How to complete this task |
Only the final stretch of the data is wanted: reproduce the line containing "Viewport: 1322px width, 758px" and each line after it, exactly.

#### Supplied records

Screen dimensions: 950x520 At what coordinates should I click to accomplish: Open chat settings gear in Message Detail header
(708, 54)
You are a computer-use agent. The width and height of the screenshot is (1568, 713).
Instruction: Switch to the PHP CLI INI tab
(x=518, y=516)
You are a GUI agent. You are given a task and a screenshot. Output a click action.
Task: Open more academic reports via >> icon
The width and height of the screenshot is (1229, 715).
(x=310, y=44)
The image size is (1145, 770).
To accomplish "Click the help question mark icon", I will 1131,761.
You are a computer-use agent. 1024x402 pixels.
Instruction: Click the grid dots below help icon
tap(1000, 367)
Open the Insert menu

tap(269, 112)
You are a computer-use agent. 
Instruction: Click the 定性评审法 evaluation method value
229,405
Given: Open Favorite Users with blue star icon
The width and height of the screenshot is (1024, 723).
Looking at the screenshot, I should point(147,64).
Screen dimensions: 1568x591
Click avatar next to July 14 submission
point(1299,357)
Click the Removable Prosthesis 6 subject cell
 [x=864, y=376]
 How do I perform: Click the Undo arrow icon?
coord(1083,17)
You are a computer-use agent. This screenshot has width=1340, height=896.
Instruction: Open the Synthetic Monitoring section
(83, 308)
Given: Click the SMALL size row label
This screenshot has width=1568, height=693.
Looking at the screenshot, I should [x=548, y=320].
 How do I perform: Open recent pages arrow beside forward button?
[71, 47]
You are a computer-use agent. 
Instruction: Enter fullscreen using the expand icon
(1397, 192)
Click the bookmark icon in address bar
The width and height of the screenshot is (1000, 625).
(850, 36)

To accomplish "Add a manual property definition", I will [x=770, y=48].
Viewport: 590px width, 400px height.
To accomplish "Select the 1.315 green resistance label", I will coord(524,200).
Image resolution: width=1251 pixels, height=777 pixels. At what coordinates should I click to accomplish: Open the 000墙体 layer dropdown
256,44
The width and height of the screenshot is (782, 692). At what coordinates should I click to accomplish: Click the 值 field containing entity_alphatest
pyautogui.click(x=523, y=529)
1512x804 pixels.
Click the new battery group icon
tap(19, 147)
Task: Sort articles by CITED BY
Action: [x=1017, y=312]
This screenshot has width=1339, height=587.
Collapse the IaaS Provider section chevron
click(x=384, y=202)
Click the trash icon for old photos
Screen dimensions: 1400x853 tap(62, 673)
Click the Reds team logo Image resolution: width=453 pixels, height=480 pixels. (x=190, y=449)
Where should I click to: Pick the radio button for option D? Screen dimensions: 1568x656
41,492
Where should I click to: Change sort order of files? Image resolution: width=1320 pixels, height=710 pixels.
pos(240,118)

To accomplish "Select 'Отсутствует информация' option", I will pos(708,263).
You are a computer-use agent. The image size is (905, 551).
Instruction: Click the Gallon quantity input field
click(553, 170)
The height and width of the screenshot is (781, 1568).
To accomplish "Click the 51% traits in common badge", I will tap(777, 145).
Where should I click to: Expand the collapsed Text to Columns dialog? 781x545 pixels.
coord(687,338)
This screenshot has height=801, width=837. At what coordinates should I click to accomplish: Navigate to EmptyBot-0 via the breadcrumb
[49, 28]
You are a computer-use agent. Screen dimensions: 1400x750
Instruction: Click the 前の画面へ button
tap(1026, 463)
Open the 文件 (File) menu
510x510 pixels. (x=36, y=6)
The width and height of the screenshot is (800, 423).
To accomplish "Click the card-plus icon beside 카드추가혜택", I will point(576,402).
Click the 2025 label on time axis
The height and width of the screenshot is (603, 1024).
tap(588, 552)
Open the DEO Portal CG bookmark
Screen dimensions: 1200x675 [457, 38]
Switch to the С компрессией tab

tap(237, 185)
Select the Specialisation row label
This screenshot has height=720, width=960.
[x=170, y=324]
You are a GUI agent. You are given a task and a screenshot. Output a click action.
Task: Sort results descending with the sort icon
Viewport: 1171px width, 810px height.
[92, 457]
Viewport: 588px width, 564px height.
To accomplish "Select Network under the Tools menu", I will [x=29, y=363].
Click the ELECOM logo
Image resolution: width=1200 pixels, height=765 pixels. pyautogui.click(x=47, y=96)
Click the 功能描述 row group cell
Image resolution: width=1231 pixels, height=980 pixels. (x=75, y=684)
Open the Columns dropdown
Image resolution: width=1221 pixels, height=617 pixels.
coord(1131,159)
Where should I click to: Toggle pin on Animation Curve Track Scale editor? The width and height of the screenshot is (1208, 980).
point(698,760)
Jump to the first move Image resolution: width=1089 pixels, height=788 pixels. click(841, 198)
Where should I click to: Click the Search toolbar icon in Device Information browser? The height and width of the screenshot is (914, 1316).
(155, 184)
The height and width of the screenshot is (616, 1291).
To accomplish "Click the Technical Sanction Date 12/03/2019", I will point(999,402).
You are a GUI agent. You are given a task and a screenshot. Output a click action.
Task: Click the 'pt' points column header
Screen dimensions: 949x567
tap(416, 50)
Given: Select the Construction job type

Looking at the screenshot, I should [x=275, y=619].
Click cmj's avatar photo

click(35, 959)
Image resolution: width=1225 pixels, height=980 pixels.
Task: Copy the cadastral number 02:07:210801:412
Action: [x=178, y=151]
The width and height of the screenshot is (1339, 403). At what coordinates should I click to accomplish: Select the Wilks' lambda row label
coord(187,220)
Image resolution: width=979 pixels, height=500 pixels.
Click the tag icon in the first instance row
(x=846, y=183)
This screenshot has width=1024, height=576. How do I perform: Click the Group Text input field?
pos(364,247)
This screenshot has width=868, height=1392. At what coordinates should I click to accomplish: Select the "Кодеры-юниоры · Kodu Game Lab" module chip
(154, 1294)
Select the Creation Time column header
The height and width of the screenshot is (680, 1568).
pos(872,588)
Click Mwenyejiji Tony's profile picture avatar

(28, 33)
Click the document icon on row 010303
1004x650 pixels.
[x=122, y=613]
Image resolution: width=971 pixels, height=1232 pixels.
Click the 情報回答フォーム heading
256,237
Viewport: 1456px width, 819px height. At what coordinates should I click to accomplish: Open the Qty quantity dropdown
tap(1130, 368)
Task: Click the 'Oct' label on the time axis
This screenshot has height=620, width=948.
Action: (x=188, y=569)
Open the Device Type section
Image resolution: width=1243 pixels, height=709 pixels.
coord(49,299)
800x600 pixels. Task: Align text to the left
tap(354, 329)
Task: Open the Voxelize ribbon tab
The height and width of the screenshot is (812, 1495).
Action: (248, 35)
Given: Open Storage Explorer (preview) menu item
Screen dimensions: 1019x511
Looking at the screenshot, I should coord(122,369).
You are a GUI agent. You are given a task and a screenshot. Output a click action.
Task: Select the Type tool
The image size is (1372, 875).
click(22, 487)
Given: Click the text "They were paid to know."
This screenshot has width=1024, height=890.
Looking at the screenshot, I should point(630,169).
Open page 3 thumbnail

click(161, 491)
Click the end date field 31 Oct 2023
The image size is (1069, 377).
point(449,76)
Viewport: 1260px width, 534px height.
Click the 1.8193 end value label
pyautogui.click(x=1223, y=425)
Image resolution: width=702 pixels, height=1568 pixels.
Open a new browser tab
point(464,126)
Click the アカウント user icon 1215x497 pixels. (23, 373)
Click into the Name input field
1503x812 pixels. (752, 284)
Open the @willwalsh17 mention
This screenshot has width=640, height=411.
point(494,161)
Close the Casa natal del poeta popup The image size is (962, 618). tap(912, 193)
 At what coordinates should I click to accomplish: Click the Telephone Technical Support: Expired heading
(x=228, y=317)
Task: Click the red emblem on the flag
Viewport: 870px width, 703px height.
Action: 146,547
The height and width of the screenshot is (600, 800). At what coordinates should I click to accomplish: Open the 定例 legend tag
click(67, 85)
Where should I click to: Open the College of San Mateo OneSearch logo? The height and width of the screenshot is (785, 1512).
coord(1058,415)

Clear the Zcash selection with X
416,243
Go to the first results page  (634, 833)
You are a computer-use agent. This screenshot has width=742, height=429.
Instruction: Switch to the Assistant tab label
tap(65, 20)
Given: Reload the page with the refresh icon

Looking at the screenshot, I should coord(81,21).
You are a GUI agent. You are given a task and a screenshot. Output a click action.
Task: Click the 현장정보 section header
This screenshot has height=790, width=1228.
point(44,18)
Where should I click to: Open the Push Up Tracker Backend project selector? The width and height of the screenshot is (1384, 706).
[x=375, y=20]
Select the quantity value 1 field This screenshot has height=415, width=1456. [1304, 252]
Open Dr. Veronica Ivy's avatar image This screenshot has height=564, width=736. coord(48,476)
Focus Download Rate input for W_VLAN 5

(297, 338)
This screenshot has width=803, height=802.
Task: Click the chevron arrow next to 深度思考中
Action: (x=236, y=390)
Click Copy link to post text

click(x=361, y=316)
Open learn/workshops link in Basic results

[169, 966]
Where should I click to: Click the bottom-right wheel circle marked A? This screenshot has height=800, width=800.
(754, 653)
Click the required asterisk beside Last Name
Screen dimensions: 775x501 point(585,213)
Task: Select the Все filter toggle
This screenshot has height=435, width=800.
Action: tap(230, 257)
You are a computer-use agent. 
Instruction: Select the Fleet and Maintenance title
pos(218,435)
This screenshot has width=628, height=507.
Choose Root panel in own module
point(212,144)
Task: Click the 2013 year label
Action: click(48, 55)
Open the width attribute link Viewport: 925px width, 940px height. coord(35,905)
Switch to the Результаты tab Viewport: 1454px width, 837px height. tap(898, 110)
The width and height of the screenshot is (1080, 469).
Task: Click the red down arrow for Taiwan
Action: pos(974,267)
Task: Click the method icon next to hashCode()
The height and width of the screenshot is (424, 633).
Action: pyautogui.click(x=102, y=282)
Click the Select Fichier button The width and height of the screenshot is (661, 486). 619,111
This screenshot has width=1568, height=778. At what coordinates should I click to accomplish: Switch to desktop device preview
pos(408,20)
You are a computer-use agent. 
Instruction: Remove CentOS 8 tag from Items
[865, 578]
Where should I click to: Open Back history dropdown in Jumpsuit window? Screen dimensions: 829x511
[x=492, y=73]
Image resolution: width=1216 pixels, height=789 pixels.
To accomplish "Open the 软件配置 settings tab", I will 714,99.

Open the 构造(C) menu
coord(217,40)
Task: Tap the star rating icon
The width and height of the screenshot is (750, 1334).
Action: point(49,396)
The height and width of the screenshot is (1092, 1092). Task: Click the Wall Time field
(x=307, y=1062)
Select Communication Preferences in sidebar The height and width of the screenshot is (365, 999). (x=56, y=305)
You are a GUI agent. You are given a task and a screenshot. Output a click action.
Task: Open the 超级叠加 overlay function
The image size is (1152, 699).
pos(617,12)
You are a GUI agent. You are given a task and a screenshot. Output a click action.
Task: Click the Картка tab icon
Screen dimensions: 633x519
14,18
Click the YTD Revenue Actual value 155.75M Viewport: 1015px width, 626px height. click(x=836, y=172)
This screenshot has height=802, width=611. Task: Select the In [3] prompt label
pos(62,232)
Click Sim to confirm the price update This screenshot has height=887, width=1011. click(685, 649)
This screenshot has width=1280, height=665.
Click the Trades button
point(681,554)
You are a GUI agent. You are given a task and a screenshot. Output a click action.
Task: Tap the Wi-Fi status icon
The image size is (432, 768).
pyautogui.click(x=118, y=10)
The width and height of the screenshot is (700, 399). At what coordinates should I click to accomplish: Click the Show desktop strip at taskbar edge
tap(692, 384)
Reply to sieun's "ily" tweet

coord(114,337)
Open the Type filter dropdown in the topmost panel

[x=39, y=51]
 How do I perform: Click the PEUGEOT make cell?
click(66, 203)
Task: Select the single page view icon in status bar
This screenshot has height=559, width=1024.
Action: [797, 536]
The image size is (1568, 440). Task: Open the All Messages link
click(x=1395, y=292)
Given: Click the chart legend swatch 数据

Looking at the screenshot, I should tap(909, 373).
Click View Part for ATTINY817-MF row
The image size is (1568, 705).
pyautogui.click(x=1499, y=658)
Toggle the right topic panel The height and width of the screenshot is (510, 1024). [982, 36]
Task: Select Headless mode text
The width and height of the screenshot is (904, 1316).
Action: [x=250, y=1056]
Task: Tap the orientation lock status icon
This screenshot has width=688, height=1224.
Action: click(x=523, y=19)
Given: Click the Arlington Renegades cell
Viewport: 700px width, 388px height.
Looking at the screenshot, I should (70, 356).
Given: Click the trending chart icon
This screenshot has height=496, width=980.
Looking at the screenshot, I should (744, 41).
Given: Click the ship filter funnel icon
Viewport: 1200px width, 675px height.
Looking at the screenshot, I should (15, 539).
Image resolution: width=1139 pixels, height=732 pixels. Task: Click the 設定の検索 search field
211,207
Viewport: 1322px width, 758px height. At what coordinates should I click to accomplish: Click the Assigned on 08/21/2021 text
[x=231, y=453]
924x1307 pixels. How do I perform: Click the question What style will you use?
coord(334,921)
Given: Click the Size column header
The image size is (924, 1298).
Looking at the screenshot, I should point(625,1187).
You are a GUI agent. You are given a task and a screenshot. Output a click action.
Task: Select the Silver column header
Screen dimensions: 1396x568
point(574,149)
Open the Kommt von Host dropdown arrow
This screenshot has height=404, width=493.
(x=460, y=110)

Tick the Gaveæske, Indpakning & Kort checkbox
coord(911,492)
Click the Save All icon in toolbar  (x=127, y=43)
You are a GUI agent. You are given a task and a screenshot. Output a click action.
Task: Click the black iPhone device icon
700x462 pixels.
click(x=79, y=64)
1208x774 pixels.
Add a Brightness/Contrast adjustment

########

Written response |
Viewport: 1322px width, 758px height. At what coordinates should I click to accomplish: Click the Assigned on 08/21/2021 text
[x=231, y=453]
924x1307 pixels. How do I perform: Click the question What style will you use?
coord(334,921)
Given: Click the Size column header
The image size is (924, 1298).
Looking at the screenshot, I should point(625,1187).
You are a GUI agent. You are given a task and a screenshot. Output a click action.
Task: Select the Silver column header
Screen dimensions: 1396x568
point(574,149)
Open the Kommt von Host dropdown arrow
This screenshot has height=404, width=493.
(x=460, y=110)

Tick the Gaveæske, Indpakning & Kort checkbox
coord(911,492)
Click the Save All icon in toolbar  (x=127, y=43)
You are a GUI agent. You are given a task and a screenshot. Output a click action.
Task: Click the black iPhone device icon
700x462 pixels.
click(x=79, y=64)
1208x774 pixels.
Add a Brightness/Contrast adjustment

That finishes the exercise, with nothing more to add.